- **Lista de tarefas**
A. Com base no texto sobre o metilfenidato, explique em uma a três frases por que a identidade dos participantes da pesquisa com estudantes da UFMG é mantida em sigilo.
B. Transcreva fielmente o trecho do texto sobre o metilfenidato que vai de "O Brasil é o" até "crescimento de 373%.", inclusive.

- **Texto para análise**
================

O Brasil é o segundo do mundo da Ritalina, atrás apenas dos EUA. De acordo com a Agência Nacional de Vigilância Sanitária (Anvisa), só em 2011, foram comercializadas 1.212.850 caixas do medicamento nas farmácias do país. Dados do Instituto de Medicina Social da Universidade Estadual do Rio de Janeiro (UERJ) apontam que, em dez anos, o consumo de metilfenidato – substância ativa dos dois medicamentos – cresceu 775%. O montante da substância, seja importada ou produzida no País, passou de 122 kg em 2003 para 578 kg em 2012, crescimento de 373%.
Os números de uso são muito altos, mas pouco se sabe sobre o perfil de pessoas que tomam o medicamento, nem quantas usam a substância com o intuito de turbinar o cérebro. Daniela Junqueira, farmacêutica e pesquisadora do Centro de Estudos do Medicamento da Universidade Federal de Minas Gerais (UFMG), é orientadora da pesquisa de iniciação científica da aluna de graduação Raissa Fonseca Cândido, que desenvolve um estudo com o intuito de traçar um panorama, entre estudantes da UFMG, sobre o uso de medicamento para melhoria do desempenho acadêmico. A universidade tem quase 50 mil alunos.
Na pesquisa, estudantes estão sendo convidados a responder um questionário que mostrará se o estudante faz uso, em que situações, posologia e com que frequência. Raíssa ressalta que a meta é traçar um panorama de uso e não identificar quem está consumindo o medicamento, portanto a identidade do participante é mantida em sigilo.
“Existem estudos realizados nos Estados Unidos que mostram que 10% dos estudantes universitários usam metilfenidato. No Brasil, ainda não temos um estudo amplo sobre isto. Não sabemos para quê as pessoas estão fazendo uso e o medicamento está entre os cinco mais vendidos”, disse Raíssa.
A estudante de farmácia afirma que, quando começou a pesquisa, achou que fosse encontrar mais referência de estudos realizados pelo Brasil. Mas são poucos. Na biblioteca Scielo só existem 34 estudos sobre metilfenidato cadastrados. Uma pesquisa publicada neste ano e feita com estudantes do quinto e sexto ano de uma faculdade de Medicina no Rio Grande do Sul, mostrou que 34,2% dos participantes já haviam usado metilfenidato, sendo que 23,02% haviam usado a substância sem a indicação médica.
Raíssa acredita que o uso exagerado do medicamento esteja relacionado com a pressão social por ter sempre bons resultados e produzir cada vez mais. “Tem também a cultura do imediatismo, um interesse por resultados rápidos, de querer ir bem na prova estudando apenas uma hora”, completa Daniela.

================

Dados armazenados
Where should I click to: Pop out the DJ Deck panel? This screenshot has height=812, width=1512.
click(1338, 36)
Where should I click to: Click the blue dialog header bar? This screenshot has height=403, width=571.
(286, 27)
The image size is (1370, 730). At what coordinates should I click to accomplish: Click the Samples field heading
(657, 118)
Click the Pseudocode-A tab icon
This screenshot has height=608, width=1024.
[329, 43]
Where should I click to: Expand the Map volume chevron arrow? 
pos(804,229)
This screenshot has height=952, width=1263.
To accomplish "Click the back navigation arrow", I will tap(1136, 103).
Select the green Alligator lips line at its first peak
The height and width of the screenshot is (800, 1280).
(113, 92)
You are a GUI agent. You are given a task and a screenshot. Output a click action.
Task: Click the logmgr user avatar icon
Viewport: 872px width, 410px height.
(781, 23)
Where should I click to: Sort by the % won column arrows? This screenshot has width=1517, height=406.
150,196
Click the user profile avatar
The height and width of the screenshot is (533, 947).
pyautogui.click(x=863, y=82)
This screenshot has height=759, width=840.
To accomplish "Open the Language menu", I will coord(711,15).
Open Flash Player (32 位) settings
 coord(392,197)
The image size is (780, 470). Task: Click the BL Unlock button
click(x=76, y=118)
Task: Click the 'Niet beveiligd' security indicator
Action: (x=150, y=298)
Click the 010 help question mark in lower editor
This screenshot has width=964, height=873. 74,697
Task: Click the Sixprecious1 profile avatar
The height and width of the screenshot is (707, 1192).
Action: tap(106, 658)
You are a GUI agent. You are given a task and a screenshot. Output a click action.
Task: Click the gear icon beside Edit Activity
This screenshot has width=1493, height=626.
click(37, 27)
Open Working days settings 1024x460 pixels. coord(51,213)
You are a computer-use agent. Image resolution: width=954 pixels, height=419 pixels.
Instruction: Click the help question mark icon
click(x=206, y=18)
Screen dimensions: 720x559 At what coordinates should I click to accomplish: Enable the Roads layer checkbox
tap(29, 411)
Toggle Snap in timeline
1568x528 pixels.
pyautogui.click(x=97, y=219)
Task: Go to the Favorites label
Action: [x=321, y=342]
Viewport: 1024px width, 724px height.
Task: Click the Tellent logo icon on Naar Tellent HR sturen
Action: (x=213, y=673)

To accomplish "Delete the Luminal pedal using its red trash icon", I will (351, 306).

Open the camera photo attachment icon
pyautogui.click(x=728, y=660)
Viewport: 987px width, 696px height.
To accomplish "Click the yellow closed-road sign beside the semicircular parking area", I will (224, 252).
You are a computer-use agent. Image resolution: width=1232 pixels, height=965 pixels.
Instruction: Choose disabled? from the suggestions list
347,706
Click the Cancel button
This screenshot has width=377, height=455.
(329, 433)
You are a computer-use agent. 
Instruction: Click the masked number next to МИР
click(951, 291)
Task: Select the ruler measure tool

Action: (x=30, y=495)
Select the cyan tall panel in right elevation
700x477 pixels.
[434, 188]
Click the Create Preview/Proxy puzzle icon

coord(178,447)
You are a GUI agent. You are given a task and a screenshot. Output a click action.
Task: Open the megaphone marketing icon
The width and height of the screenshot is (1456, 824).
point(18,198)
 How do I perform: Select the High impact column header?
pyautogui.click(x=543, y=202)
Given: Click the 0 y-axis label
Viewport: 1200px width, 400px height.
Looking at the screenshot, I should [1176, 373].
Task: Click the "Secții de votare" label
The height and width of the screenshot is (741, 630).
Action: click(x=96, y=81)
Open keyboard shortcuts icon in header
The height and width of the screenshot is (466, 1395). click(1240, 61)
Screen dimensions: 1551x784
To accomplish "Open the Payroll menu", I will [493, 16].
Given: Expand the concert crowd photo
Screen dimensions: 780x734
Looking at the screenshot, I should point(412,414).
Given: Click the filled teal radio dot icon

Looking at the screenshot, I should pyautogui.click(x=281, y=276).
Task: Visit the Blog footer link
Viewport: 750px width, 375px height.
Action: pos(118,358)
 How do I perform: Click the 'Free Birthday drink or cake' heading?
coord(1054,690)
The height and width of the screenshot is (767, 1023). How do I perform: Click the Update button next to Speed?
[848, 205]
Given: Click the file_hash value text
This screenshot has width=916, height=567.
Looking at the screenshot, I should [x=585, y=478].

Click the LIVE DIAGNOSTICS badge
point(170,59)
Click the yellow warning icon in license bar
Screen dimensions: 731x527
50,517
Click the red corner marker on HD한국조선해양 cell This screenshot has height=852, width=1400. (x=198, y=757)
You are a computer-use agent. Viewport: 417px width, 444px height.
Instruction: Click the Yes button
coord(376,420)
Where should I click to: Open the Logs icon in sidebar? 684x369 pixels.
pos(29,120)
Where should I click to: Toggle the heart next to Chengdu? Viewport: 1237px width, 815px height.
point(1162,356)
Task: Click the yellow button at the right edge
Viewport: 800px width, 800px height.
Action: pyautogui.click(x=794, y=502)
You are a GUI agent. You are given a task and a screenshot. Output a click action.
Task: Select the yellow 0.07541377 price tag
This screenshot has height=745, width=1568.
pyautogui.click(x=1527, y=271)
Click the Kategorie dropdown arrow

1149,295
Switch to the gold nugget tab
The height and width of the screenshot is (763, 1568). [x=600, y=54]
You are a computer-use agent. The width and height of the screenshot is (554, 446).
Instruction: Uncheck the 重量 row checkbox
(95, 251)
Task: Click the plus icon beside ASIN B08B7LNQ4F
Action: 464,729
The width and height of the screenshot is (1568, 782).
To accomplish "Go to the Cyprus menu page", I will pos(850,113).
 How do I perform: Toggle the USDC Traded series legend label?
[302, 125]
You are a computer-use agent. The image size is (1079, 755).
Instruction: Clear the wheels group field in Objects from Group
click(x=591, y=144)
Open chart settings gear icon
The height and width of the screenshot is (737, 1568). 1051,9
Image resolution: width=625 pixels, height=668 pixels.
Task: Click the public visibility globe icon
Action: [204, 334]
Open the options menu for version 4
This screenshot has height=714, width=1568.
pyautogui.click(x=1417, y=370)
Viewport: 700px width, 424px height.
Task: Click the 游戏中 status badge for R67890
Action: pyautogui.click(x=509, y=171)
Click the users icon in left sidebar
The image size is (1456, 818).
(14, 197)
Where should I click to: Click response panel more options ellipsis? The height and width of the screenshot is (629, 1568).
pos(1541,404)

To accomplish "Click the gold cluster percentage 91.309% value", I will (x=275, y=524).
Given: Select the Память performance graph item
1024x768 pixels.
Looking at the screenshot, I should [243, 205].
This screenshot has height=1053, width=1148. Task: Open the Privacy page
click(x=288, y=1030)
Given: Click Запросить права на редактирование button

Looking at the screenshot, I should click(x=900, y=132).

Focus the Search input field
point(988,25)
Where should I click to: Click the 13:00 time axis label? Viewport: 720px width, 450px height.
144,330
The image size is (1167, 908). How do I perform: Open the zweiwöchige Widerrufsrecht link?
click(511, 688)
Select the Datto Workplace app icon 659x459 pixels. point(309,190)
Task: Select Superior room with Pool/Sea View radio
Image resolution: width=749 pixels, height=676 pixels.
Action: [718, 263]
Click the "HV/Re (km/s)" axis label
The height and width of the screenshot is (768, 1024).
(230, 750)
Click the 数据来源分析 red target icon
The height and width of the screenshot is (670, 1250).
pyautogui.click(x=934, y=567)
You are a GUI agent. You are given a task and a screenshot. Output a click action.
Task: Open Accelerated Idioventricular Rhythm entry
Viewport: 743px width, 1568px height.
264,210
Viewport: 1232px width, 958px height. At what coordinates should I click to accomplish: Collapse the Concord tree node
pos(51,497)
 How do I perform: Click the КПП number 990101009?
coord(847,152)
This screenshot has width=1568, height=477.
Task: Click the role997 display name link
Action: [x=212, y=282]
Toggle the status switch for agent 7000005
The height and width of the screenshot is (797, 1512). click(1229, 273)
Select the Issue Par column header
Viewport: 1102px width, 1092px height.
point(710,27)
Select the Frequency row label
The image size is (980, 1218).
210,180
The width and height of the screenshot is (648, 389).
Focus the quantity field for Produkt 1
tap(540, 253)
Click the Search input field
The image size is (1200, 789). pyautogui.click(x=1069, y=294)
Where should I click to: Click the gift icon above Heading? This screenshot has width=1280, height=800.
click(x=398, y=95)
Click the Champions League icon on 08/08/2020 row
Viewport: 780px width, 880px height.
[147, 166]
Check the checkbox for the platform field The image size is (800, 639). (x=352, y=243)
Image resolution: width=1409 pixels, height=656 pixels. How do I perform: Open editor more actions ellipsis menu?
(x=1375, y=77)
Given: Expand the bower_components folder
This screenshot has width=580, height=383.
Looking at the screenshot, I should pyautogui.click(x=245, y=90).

================

- **Respostas numeradas**
A. A identidade dos participantes é mantida em sigilo porque a meta da pesquisa é traçar um panorama de uso do medicamento, e não identificar quem o está consumindo.

B.
O Brasil é o segundo do mundo da Ritalina, atrás apenas dos EUA. De acordo com a Agência Nacional de Vigilância Sanitária (Anvisa), só em 2011, foram comercializadas 1.212.850 caixas do medicamento nas farmácias do país. Dados do Instituto de Medicina Social da Universidade Estadual do Rio de Janeiro (UERJ) apontam que, em dez anos, o consumo de metilfenidato – substância ativa dos dois medicamentos – cresceu 775%. O montante da substância, seja importada ou produzida no País, passou de 122 kg em 2003 para 578 kg em 2012, crescimento de 373%.